Take the Man out of Manchester.

Sunset over Manchester California

Video antics. Gentleman Lawrence

The last full day of riding was another marathon. Big miles, but also a long time. This was due mainly to the regular stops for photos, video and views that are`just amazing. Highway 1 down the west coast is rough in places, land slides cause problems, big trucks and RCV's add to the cyclist, bikers and cars to make going a little fraught at times, but the scenery and road just blows your mind. The Griffin Inn at Elk, was a little more expensive than my normal motels, but it had a monopoly in the area, and as I took my life in my own head, and hit a few MPH over the limit to get back from the Manchester photo shoot 13 miles away. It was worth it. Breakfast bought to my 'chalet' in the morning.

At 46 degrees F, it was a cool start when I got back to Manchester to take some more photos. A quiet place with only the slightly dotty post mistress taking any interest. I soon deposited my message in a bottle near the towns sign. (Bottle with a message to all the Manchesters and the last few threads of the flag that had travelled with me). San Francisco was about 170 miles away, and the journey seemed to take forever as the '1' got busier and more populated as I got nearer.
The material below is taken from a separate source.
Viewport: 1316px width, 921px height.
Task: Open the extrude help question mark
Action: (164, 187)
By 5pm I was crossing the Golden Gate bridge
and fighting the GPS and the roadworks to get into the docklands area.
My last night would be in the grand surroundings on the Argonaut Hotel near Fishermans Wharf, but I was a day early so I went back to the edge of town and stayed in a more modest motel.

As I write this , its 2pm on Thursday 16th June, the bike has been returned to Eagle Rider in SF, and the final mileage was 8525 miles. I have ridden every day for 34 days (though some days 5-30 miles).
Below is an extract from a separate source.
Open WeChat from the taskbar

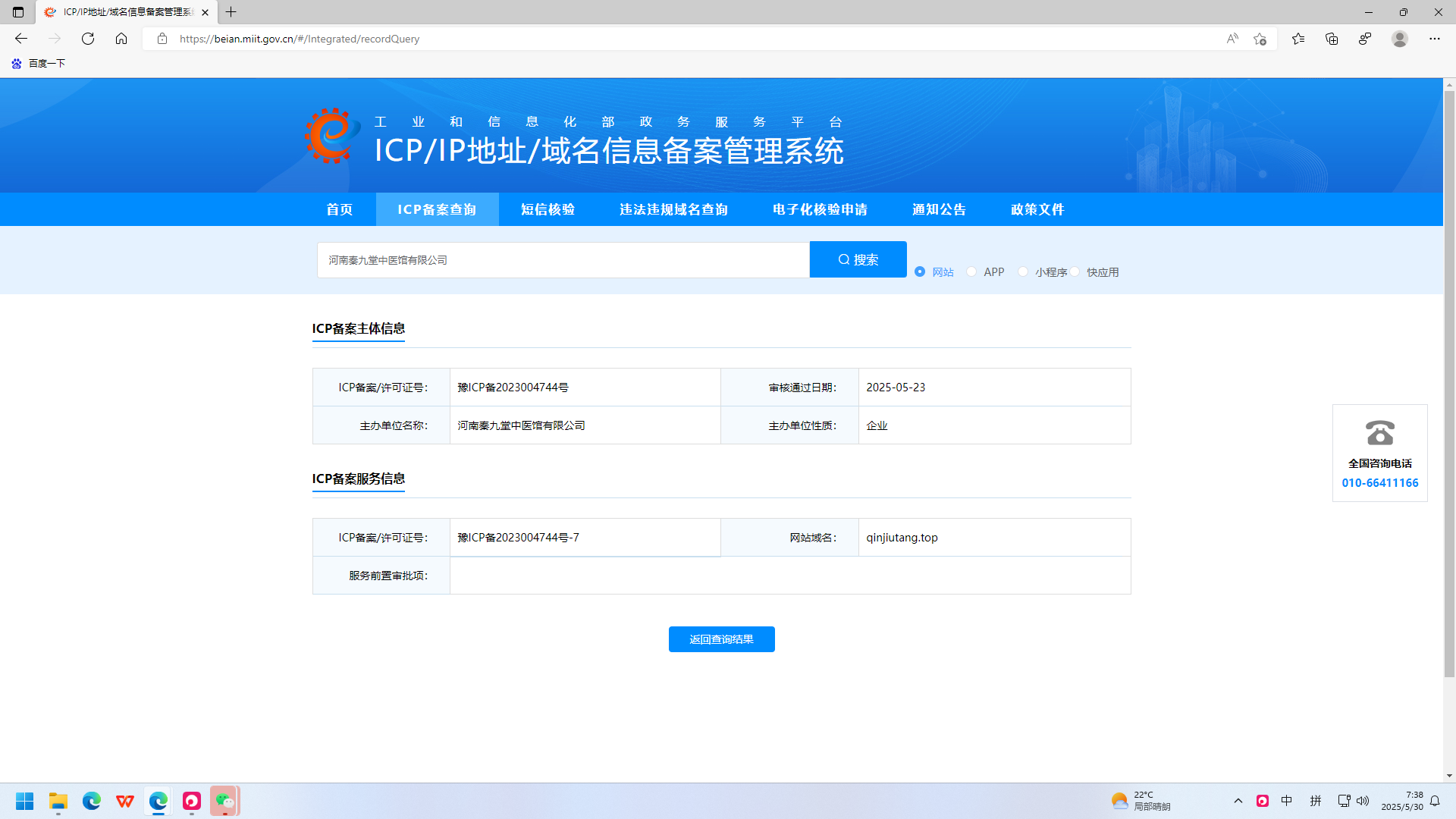225,801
My longest day was from Livingston, Oregon to Manchester,Washington at 748 miles. My shortest 6 miles to do some some laundry.

Though I was resticted by time and the task in hand, I have only scratched the surface of what the USA has to offer. In fact I have only taken the pin out of its box to start to scratch.

The people I have met have been great, the friendship and hospitality more than I could have wished for. One thing for sure, I can recommend anyone to visit this massive and diverse country, you will never run out of things to see or do. I have never been scared, worried or concerned about who I spoke too, or where I was. (Even that forest in Alabama).

Thanks go out to:

Bennetts Insurance (Bennetts Biker Dream), RBP International, (Nicolien, Becks and the team), Ben, Chris, Jonnys gang, Missy, John (Red), Cory and Jack for the offers of Beds, beer and great conversation.

To my wonderfull wife who put up with months of 'ME' prior to coming over, and a month of being lonely as I travelled. (Love you loads).

Before I fly home, just a short note about Lawrence, (Above) the old chap I met in a Diner on 'Flag Day'. The shortest encounters often have the most profound effect.

Lawrence was an 'Elk', onc of the age old fraternities that have existed here for many years. He was going to a blessing for the Start and Stripes and though he invited me along, it would have been too long to get to where I was going.

In ten minutes he told me of his family leaving Plymouth in the 1600's, how in his lifetime the country had changed, and how proud he was to be an American. I gave Lawrence a pin badge showing the Stars & Stripes along with the Union Jack given to me by the American Embassy in London. We shook hands and he had a tear in his eye (me too), as we parted he thanked me for visiting the USA and hoped his country had treated me well.

You all did, and may I add that I hope that if you should ever visit the UK, we too can offer the same welcome and friendship.

Goodbye America. God Bless and thanks again.